Page excerpt:

At the Astrodome, evacuees slept on thousands of cots laid out across the field. Volunteers gave out free food, tolietries, and other supplies, and doctors and nurses with the Harris County Hospital District tended to the sick. Dozens of Houston police patrolled, but there were very few incidents. There was a branch of the U.S. Post Office along with FEMA and Red Cross offices. Cable television, telephones, Internet connections, and cellular phone chargers were provided. Students were bused to schools around Houston. A "Town Square" provided opportunities for some fun, including basketball courts, an arcade and game room, and, for younger children, inflatable slides and bounce houses, with activities provided by local museums and children's centers. 

Conditions in Houston were far better than in New Orleans, but many evacuees were still reeling from their displacement; the trauma of leaving their home, pets, and possessions; the uncertainty about the future; and most of all, anxiety about missing loved ones. The Dome's scoreboard now flashed messages from families seeking news of their loved ones instead of homerun spectactulars.

The Stars Come Out

In addition to evacuees, the Astrodome and Reliant City played host to celebrities once again. Talk show host Oprah Winfrey broadcast live from the floor of the Reliant Astrodome, and actor and comedian Jamie Foxx and news correspondent Katie Couric came to Houston to meet with evacuees.

To do: Copy the Astrodome passage again, starting at "At the Astrodome, evacuees" and stopping after "and children's centers.", and swap "cots" for "mattresses".

The data:
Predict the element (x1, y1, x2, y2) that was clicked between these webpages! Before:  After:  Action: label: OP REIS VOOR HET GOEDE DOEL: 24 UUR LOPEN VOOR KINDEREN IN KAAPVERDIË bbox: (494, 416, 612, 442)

Task answer:
At the Astrodome, evacuees slept on thousands of mattresses laid out across the field. Volunteers gave out free food, tolietries, and other supplies, and doctors and nurses with the Harris County Hospital District tended to the sick. Dozens of Houston police patrolled, but there were very few incidents. There was a branch of the U.S. Post Office along with FEMA and Red Cross offices. Cable television, telephones, Internet connections, and cellular phone chargers were provided. Students were bused to schools around Houston. A "Town Square" provided opportunities for some fun, including basketball courts, an arcade and game room, and, for younger children, inflatable slides and bounce houses, with activities provided by local museums and children's centers.